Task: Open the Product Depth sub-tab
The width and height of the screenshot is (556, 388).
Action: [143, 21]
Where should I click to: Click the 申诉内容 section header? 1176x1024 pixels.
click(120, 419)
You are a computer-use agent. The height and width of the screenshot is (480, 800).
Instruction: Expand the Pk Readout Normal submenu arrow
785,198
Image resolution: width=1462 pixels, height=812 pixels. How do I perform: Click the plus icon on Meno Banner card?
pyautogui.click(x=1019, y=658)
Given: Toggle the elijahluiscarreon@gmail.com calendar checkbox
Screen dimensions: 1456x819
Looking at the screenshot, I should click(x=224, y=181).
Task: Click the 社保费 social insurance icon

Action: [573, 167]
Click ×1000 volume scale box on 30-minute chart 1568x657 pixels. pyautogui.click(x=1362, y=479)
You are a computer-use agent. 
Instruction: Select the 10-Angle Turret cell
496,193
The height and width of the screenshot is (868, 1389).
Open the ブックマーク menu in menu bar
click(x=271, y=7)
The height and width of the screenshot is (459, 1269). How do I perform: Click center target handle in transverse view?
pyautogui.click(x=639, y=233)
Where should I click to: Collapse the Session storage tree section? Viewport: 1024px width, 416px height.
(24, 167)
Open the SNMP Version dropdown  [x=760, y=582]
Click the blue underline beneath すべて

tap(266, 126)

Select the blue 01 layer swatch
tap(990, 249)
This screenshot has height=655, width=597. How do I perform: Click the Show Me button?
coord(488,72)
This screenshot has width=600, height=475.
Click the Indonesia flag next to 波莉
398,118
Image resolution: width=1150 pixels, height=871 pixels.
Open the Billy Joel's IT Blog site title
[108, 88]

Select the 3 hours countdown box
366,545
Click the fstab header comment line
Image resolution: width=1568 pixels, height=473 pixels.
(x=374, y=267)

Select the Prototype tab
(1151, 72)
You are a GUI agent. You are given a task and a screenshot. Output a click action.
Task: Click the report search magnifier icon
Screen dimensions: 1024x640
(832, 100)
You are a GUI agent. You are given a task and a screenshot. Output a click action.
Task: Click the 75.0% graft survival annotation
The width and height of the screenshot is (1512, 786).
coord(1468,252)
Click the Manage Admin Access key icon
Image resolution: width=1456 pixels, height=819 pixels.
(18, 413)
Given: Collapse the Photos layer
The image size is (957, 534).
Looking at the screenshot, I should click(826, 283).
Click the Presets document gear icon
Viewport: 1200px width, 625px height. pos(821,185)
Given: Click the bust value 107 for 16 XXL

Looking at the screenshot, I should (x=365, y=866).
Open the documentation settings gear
************
Reproduce the rows word for word, starting at the line that contains "The height and width of the screenshot is (459, 1269)." and stopping after the final row, with both of those lines included.

CORRECT ANSWER:
The height and width of the screenshot is (459, 1269). How do I perform: Click center target handle in transverse view?
pyautogui.click(x=639, y=233)
Where should I click to: Collapse the Session storage tree section? Viewport: 1024px width, 416px height.
(24, 167)
Open the SNMP Version dropdown  [x=760, y=582]
Click the blue underline beneath すべて

tap(266, 126)

Select the blue 01 layer swatch
tap(990, 249)
This screenshot has height=655, width=597. How do I perform: Click the Show Me button?
coord(488,72)
This screenshot has width=600, height=475.
Click the Indonesia flag next to 波莉
398,118
Image resolution: width=1150 pixels, height=871 pixels.
Open the Billy Joel's IT Blog site title
[108, 88]

Select the 3 hours countdown box
366,545
Click the fstab header comment line
Image resolution: width=1568 pixels, height=473 pixels.
(x=374, y=267)

Select the Prototype tab
(1151, 72)
You are a GUI agent. You are given a task and a screenshot. Output a click action.
Task: Click the report search magnifier icon
Screen dimensions: 1024x640
(832, 100)
You are a GUI agent. You are given a task and a screenshot. Output a click action.
Task: Click the 75.0% graft survival annotation
The width and height of the screenshot is (1512, 786).
coord(1468,252)
Click the Manage Admin Access key icon
Image resolution: width=1456 pixels, height=819 pixels.
(18, 413)
Given: Collapse the Photos layer
The image size is (957, 534).
Looking at the screenshot, I should click(826, 283).
Click the Presets document gear icon
Viewport: 1200px width, 625px height. pos(821,185)
Given: Click the bust value 107 for 16 XXL

Looking at the screenshot, I should (x=365, y=866).
Open the documentation settings gear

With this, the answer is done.